*** Opening of EXTRACTED INFORMATION ***

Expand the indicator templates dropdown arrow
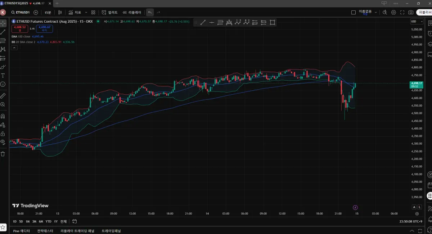 [x=86, y=12]
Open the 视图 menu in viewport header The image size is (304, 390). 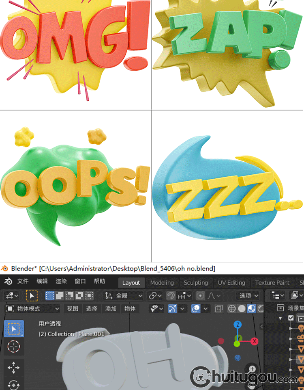(x=73, y=309)
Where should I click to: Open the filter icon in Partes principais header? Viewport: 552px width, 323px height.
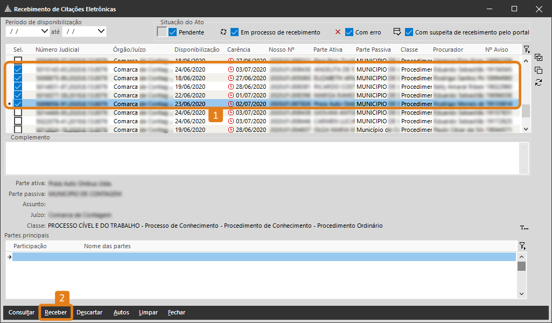[522, 246]
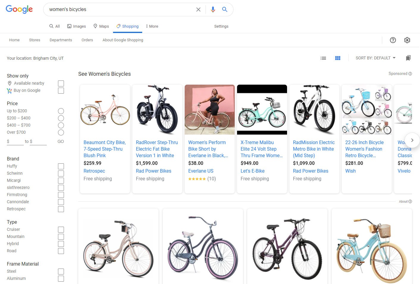This screenshot has width=420, height=284.
Task: Click the voice search microphone icon
Action: 213,10

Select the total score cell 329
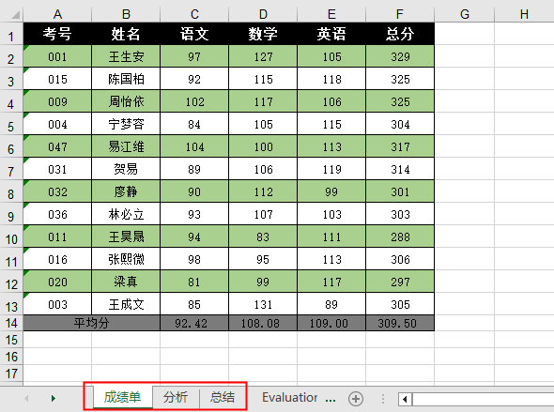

*** Close of EXTRACTED INFORMATION ***

## [YOUR GOAL]
Pictures are to be omitted from the copy. Reproduce exactly, and only, the lines from the one containing "Where should I" to the end of the listing above.

## [EXERCISE ANSWER]
Where should I click to: Open the filter icon in Partes principais header? Viewport: 552px width, 323px height.
[522, 246]
This screenshot has width=420, height=284.
Task: Click the voice search microphone icon
Action: 213,10

Select the total score cell 329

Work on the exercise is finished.